Juan Posted Thu 28th of November, 2019 18:09:00 PM
We are doing a ketamine infusion for a patient for pain and psych. We used these codes: 99213, 96365, 96374 & 96375 along with the J codes for meds. My question is there any code that we can use to show that we did a MAC (monitored anesthesia care) since it is our CRNa that monitored this patient? If we cannot bill for it as MAC how can we bill for the time that we monitored him after the infusion since he just fell asleep and was not ready for discharge immediately. The infusion itself takes about 40 mins to 1 hour. Our monitoring is a 1 on 1. If you can tell me the charting requirements for those codes, I would also appreciate them.
SuperCoder Answered Fri 29th of November, 2019 04:33:06 AM

Hi Juan,

Physicians recognize ketamine as an appropriate agent for conscious/moderate sedation for psych and pain management.
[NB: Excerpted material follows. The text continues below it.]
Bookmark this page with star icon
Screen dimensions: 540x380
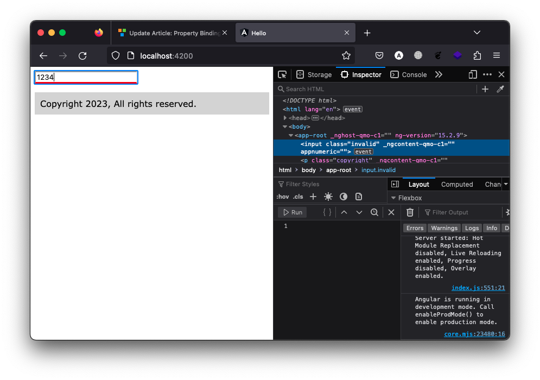pos(346,55)
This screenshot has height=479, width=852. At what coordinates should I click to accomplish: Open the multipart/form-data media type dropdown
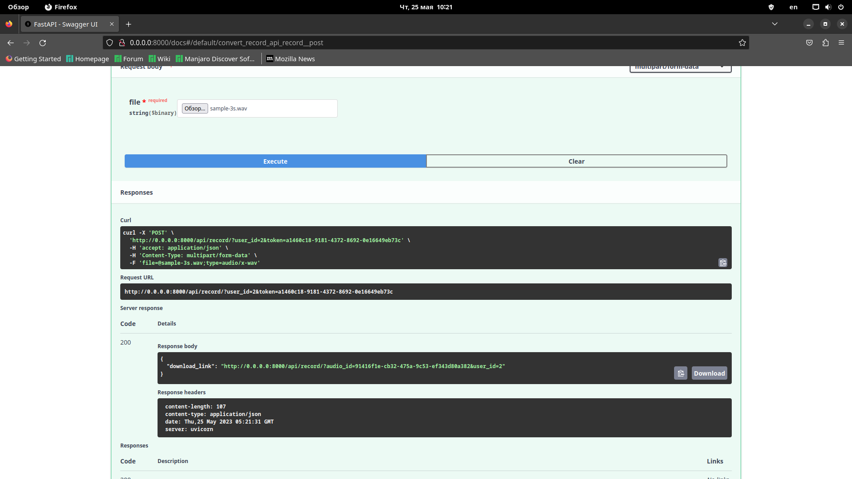pyautogui.click(x=680, y=67)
So, for payers who recognize the conscious/moderate sedation CPT codes, reporting the use of ketamine as conscious/moderate sedation is appropriate.
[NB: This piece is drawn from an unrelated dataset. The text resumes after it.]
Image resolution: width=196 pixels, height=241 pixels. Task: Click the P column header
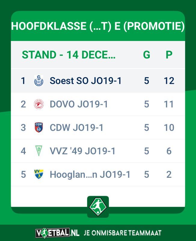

Whereas, Monitored Anesthesia Care (MAC) is a type of anesthesia service in which an anesthesia clinician continually monitors and supports the patient's vital functions; diagnoses and treats clinical problems that occur; administers sedative, anxiolytic, or analgesic medications if needed.
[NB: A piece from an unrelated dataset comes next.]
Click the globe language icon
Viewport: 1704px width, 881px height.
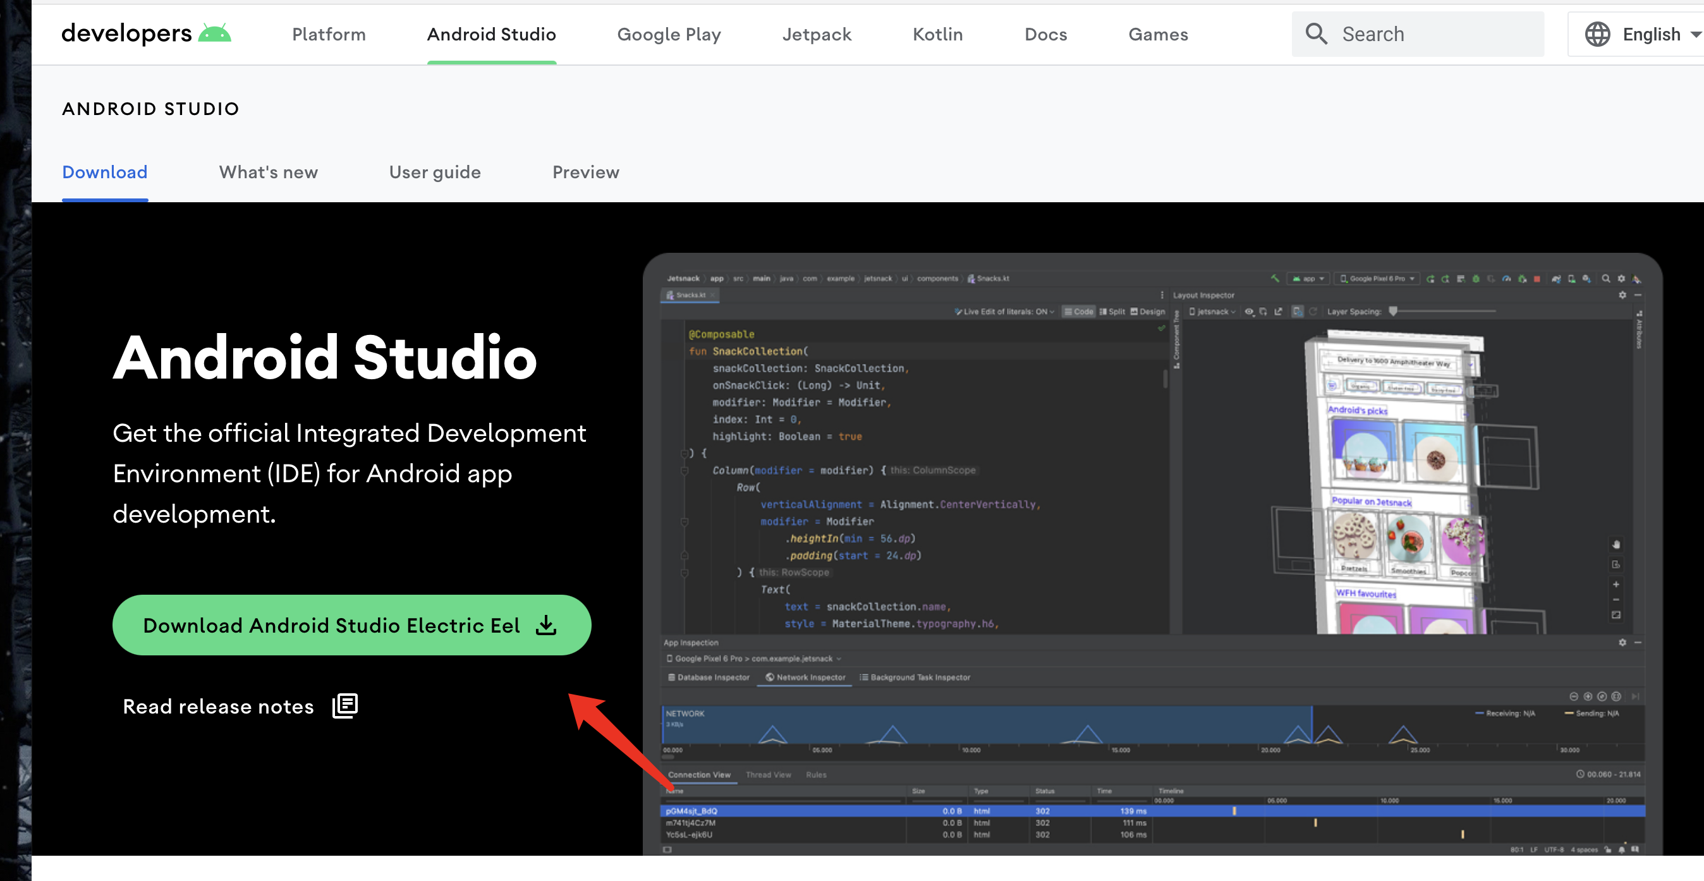point(1597,34)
There is no applicable Anesthesia code available for the services 96365 and 96374. In this case, MAC is not appropriate to billed separately when performing Ketamine Infusion. Patient fell asleep due the effect of sedative, i.e. Ketamine, then aftercare will be considered as a part of primary service provided.

Hope this helps!

Juan Posted Fri 29th of November, 2019 09:35:18 AM
So how can we bill for the service that has been prolonged by the patient’s need for monitoring? Can we use a 99354 and 99355 to show that we continue to monitor our patient for a prolonged period? Is so can you give me an example of how we can code for another 1.5 hours after the initial treatment?
SuperCoder Answered Mon 02nd of December, 2019 05:21:36 AM

Hi Juan,

CPT 99354 and 99355 can be used for the prolong services. Since, the time duration with the patient after the primary service is big, then CPT 99354 and 99355 can be used for the prolong service. As per AMA guidelines, codes 99354-99355 are used to report the total duration of face-to-face time spent by a physician or other qualified health care professional on a given date providing prolonged service in the office or other outpatient setting, even if the time spent by the physician or other qualified health care professional on that date is not continuous. Make sure you provide the strong documentation for the medical necessity of patient.

Hope this helps!

Juan Posted Mon 16th of December, 2019 09:42:59 AM
It definitely does help, just a clarification here. If we do an infusion that lasted 1.5 hours, and that patient is monitored the whole time by our staff in a 1 on 1 care (dedicated staff, or provider for that patient receiving the infusion) can we bill 96365, 96366 along with 99354-99355 for that 1.5 hour of care?
SuperCoder Answered Wed 18th of December, 2019 05:04:37 AM

Hi Juan,

Hope you are keeping good.

CPT 96365 and 96366 can be billed for the infusion, whereas CPT 99354 and 99355 are for the prolonged service(s) beyond the typical service time of the primary procedure. So, it is not appropriate to bill both series codes for the same duration of time.

Hope you get the best reimbursement.